# RECORDS PROVIDED:
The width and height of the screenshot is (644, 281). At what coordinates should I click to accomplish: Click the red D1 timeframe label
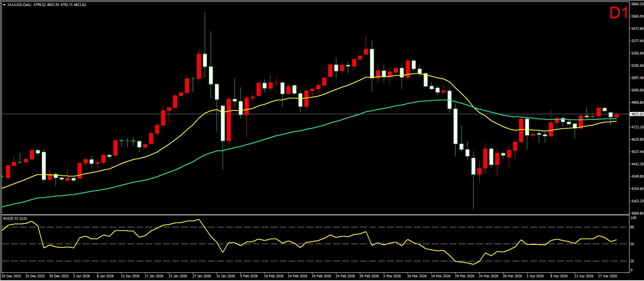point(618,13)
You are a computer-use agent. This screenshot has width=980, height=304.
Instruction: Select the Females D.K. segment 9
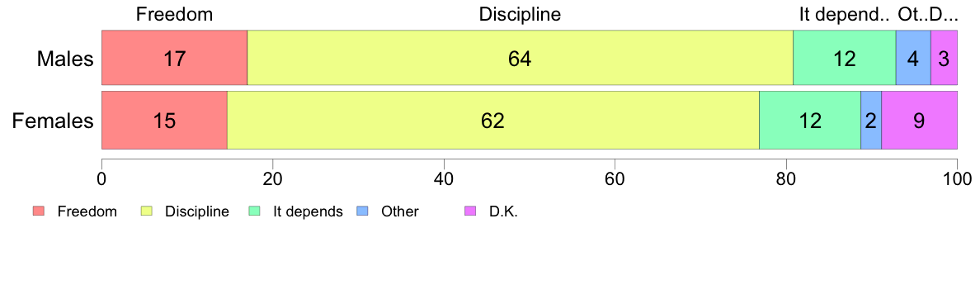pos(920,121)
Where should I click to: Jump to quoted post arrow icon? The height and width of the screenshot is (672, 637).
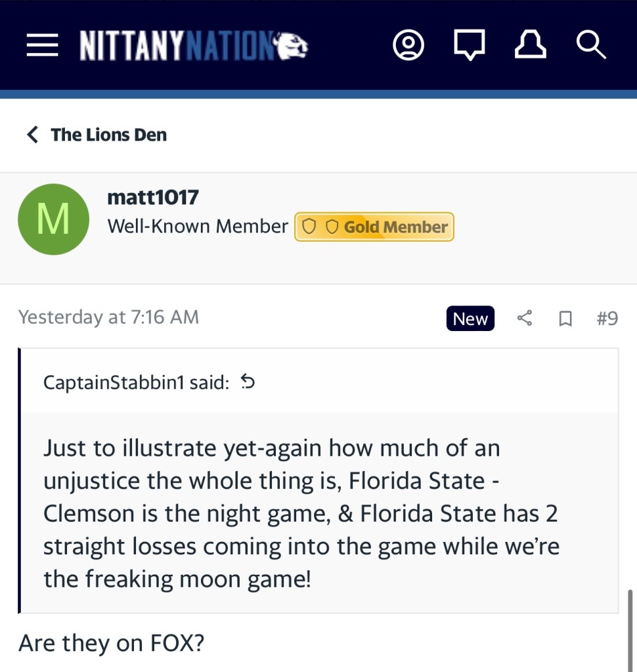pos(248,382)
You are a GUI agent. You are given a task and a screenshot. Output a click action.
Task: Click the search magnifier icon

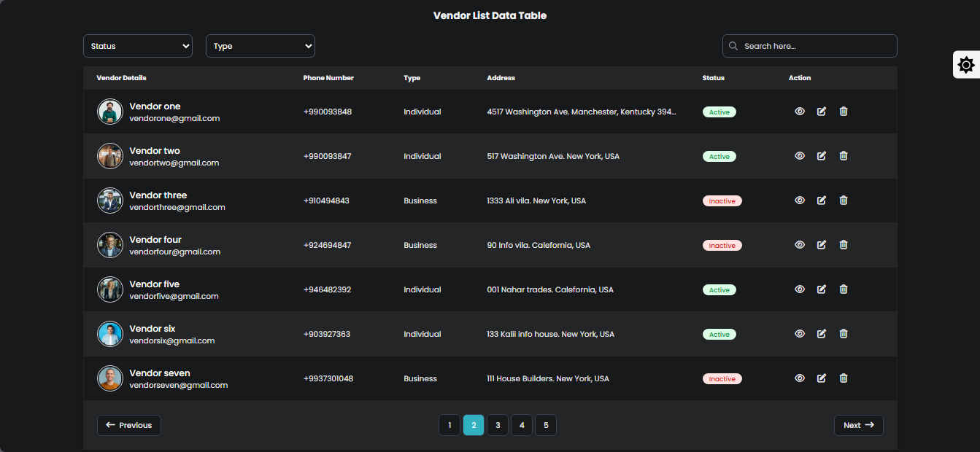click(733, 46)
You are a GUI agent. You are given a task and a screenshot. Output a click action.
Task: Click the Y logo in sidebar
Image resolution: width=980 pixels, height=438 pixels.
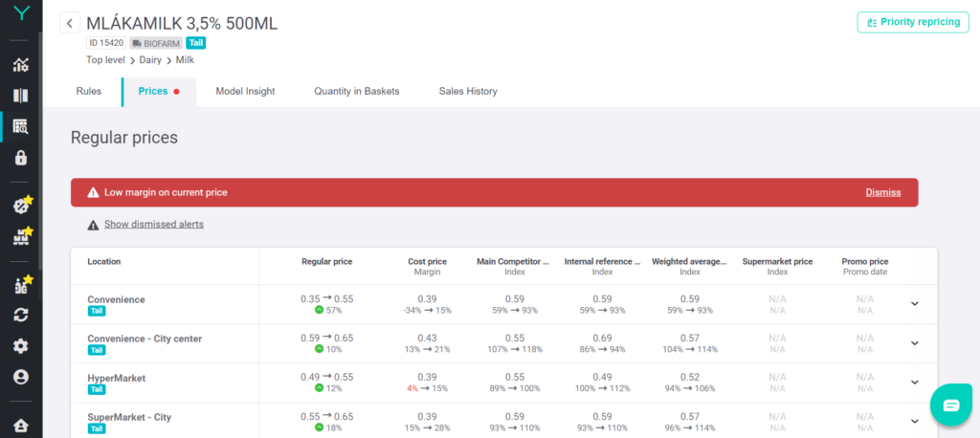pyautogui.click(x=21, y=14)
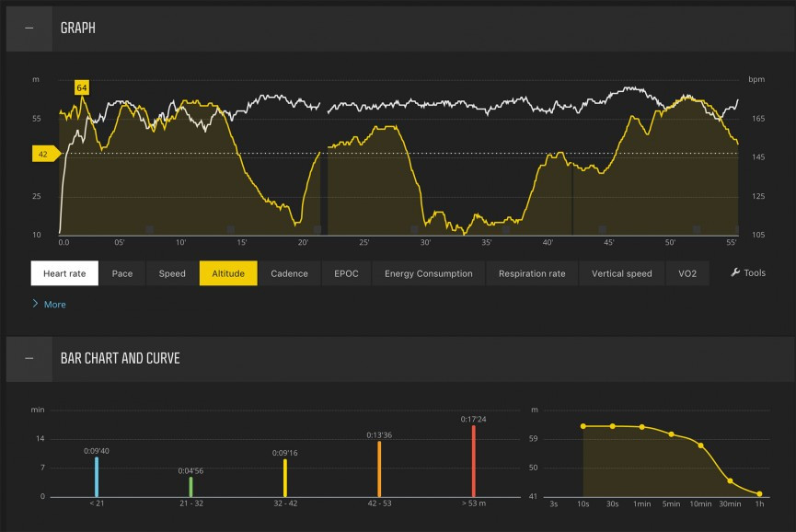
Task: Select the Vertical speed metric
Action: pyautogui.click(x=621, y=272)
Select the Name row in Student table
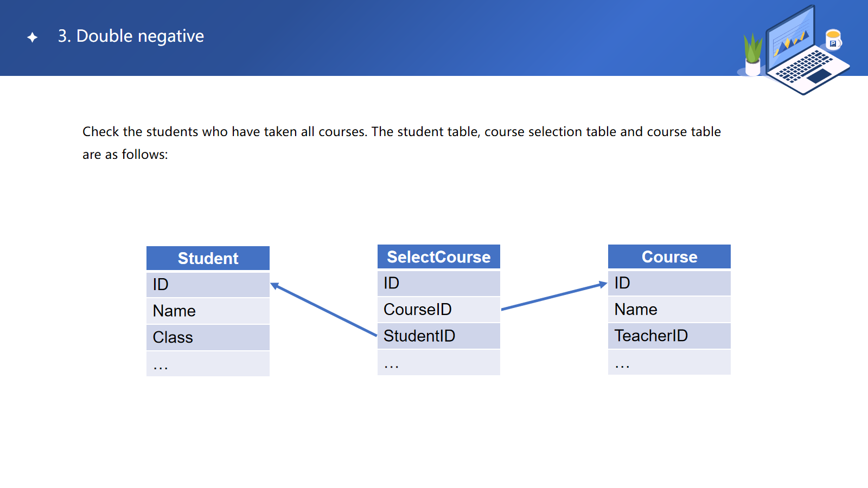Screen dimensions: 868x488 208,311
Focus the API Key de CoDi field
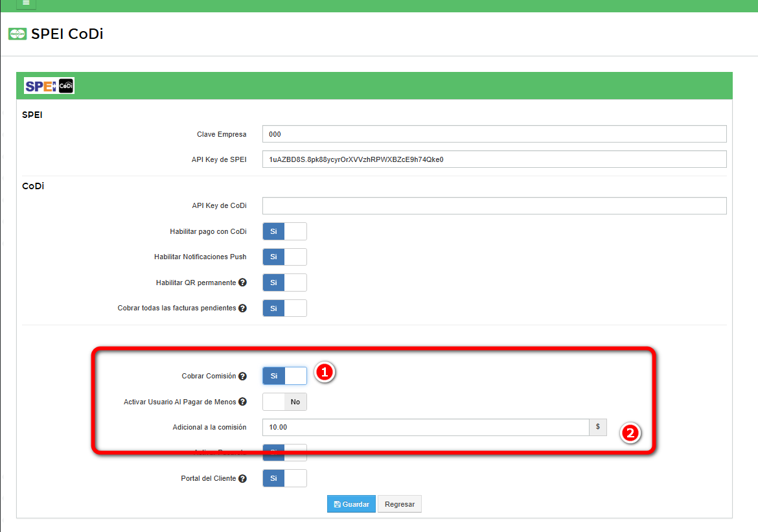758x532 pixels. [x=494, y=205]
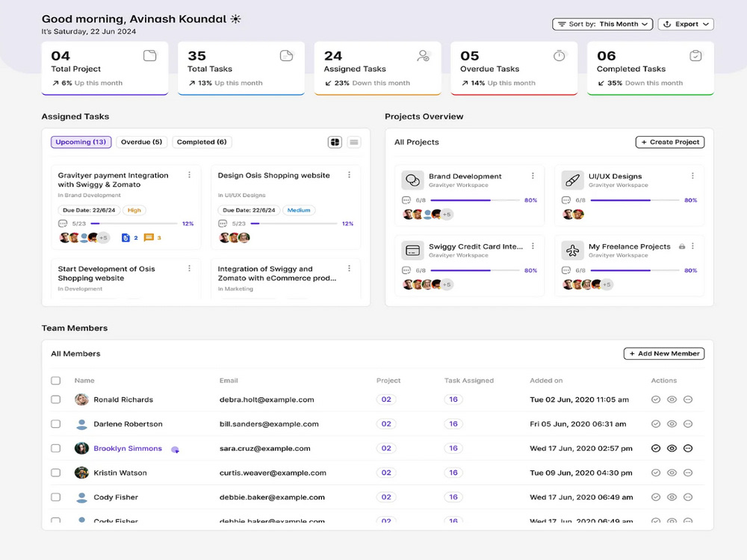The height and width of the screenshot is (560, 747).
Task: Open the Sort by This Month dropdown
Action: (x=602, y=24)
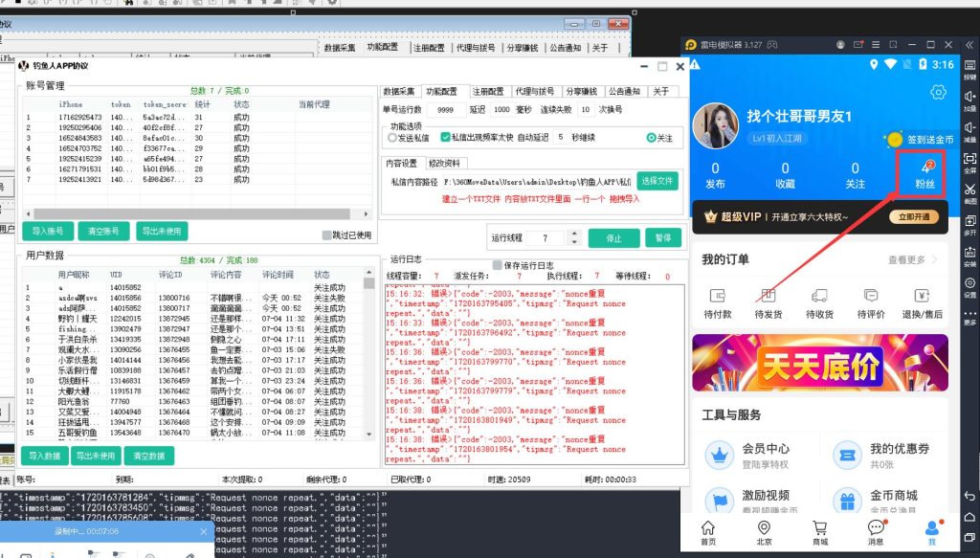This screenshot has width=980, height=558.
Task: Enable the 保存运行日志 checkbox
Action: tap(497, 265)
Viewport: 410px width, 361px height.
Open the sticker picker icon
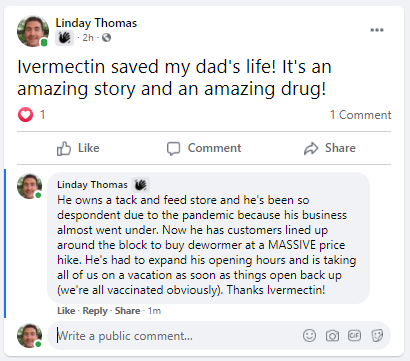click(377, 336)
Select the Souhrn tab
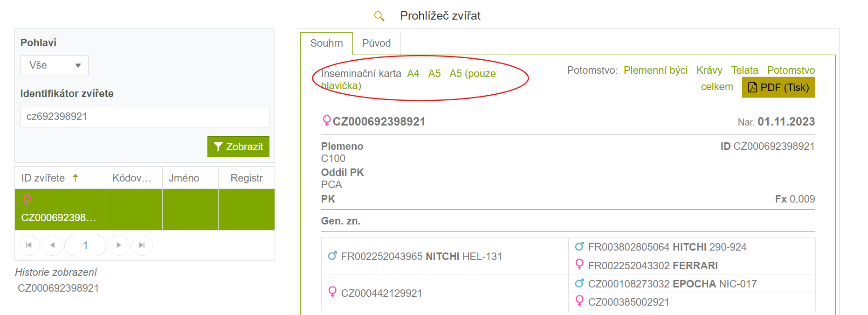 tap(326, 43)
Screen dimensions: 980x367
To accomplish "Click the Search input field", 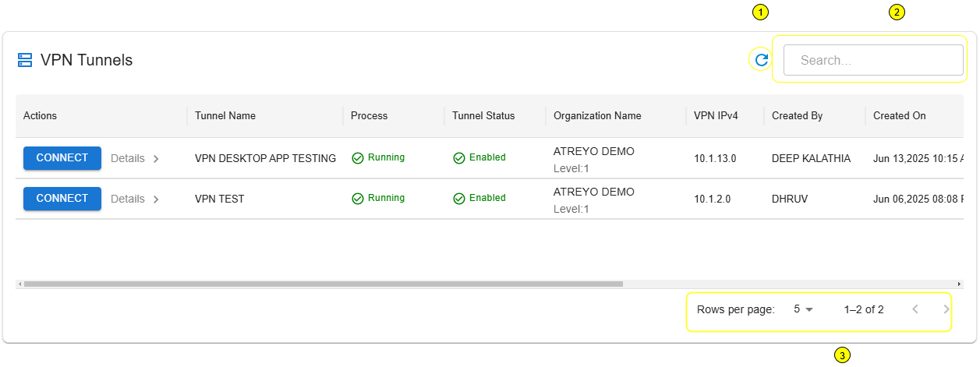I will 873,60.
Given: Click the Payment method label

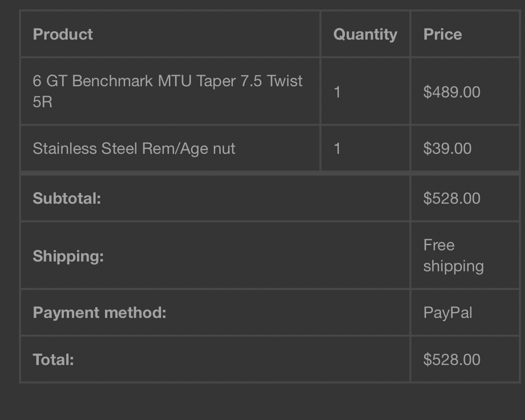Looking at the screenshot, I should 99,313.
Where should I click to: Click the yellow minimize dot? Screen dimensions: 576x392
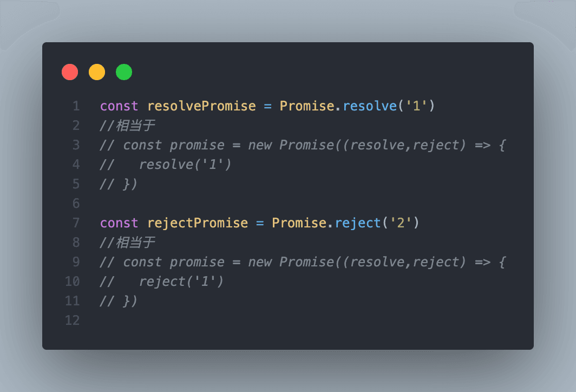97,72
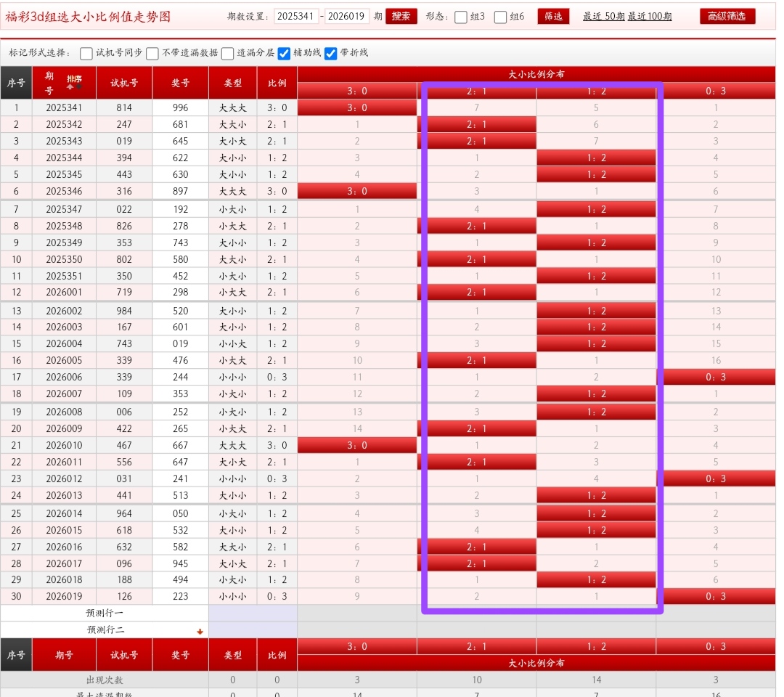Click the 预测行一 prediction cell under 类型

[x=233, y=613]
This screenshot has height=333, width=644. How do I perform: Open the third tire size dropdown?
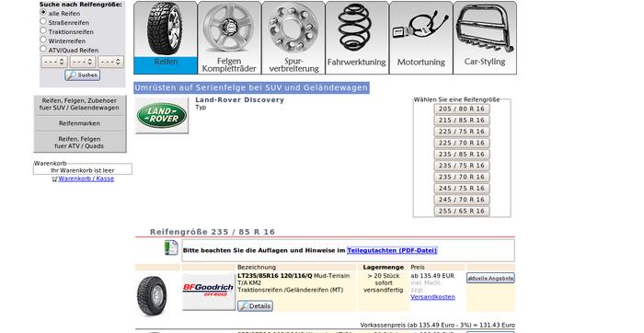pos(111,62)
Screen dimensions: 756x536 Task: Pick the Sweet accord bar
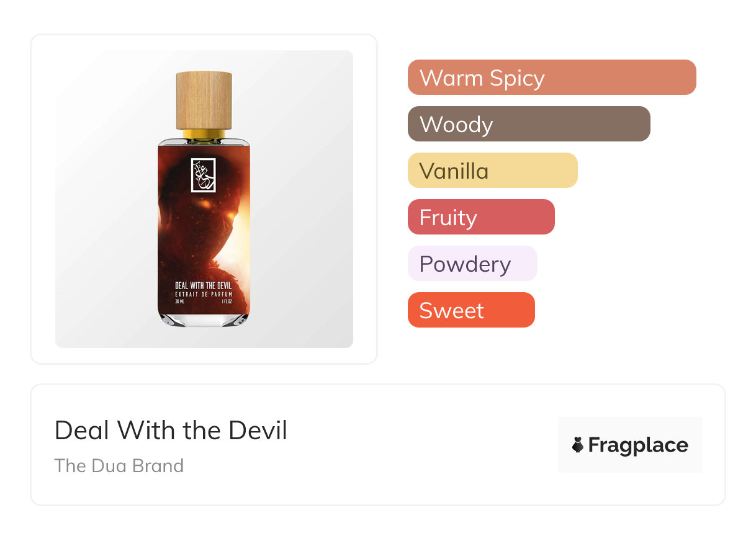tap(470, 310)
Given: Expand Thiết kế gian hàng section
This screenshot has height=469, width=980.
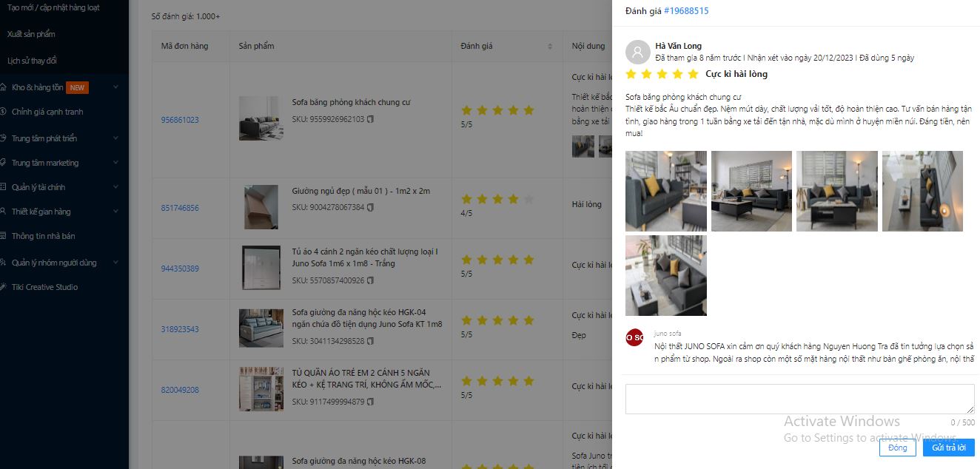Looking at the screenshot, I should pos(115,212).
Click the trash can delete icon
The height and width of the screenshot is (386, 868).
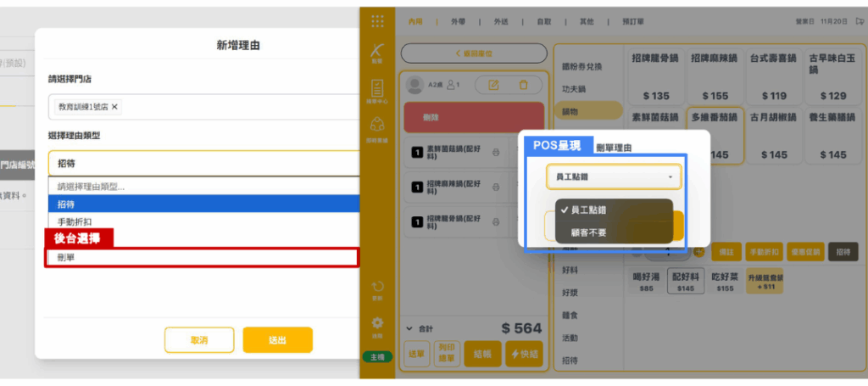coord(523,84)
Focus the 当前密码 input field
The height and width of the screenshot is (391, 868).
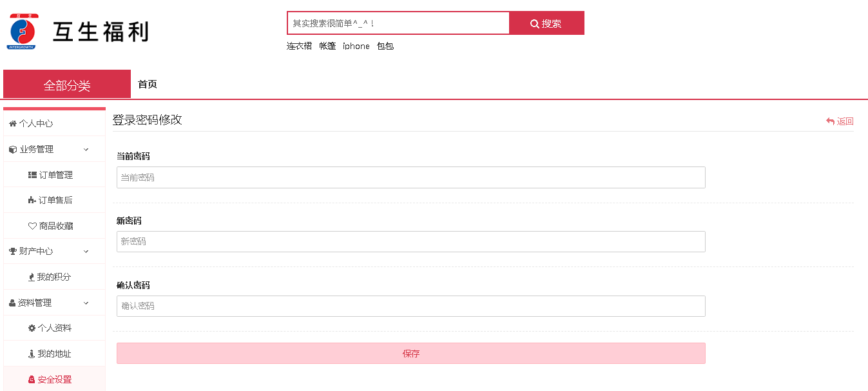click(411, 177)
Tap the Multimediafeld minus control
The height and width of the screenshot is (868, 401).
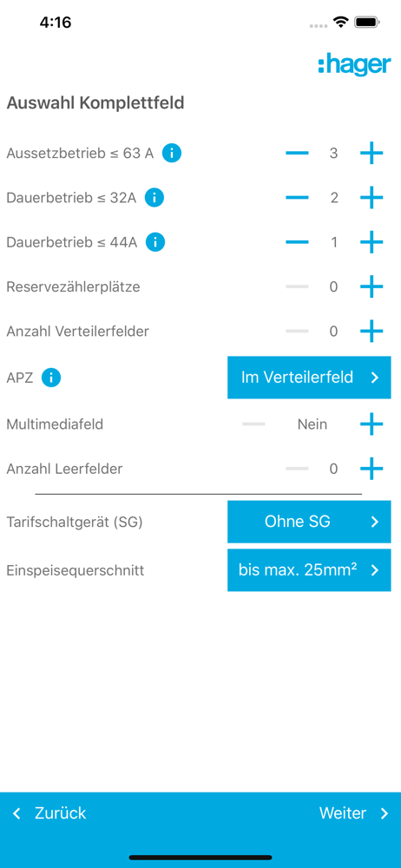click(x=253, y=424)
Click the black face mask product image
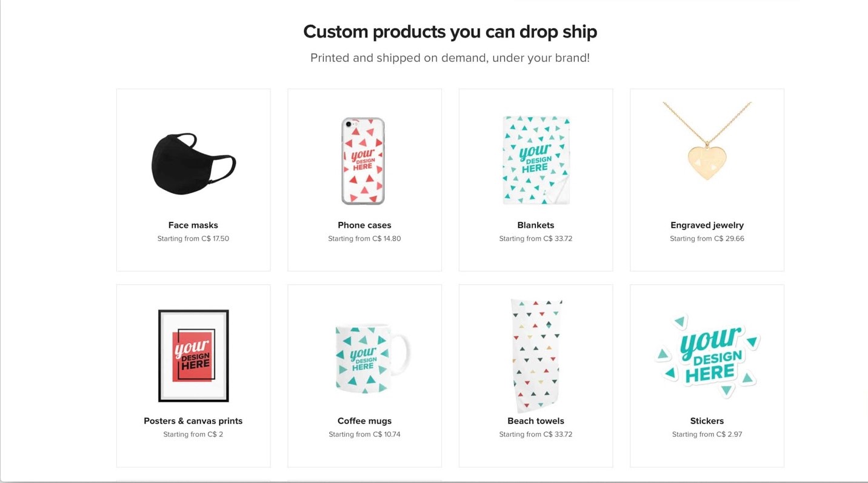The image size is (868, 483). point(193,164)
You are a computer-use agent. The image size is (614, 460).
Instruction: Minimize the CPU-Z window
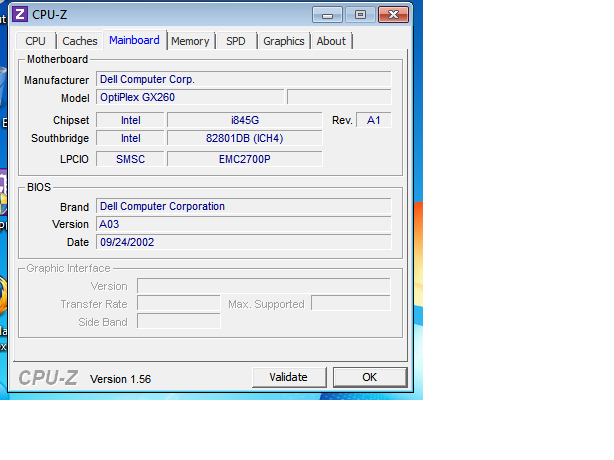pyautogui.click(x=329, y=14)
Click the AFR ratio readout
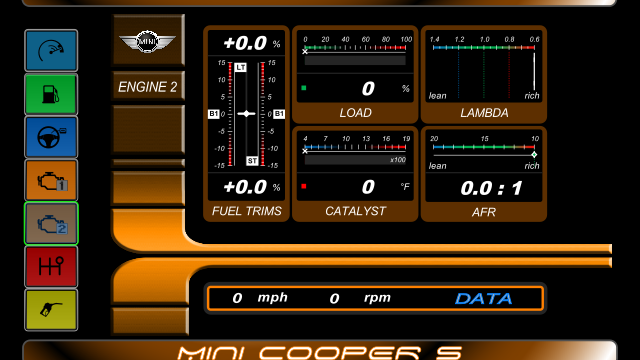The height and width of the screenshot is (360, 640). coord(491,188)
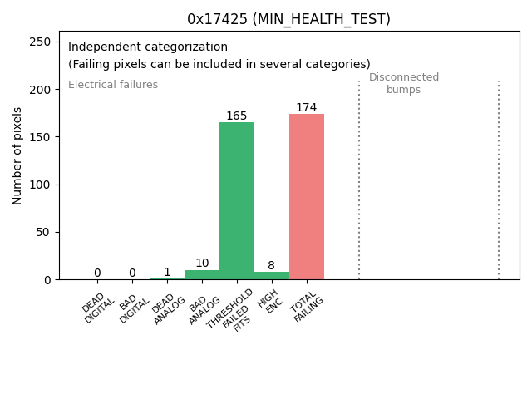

# ABOUT THIS EXERCISE:
Gather each line in the entries above where the string "computer" is found.

# REPLY TO THE EXERCISE:
You are a computer-use agent. This screenshot has width=980, height=304.
You are a computer-use agent. The image size is (614, 460).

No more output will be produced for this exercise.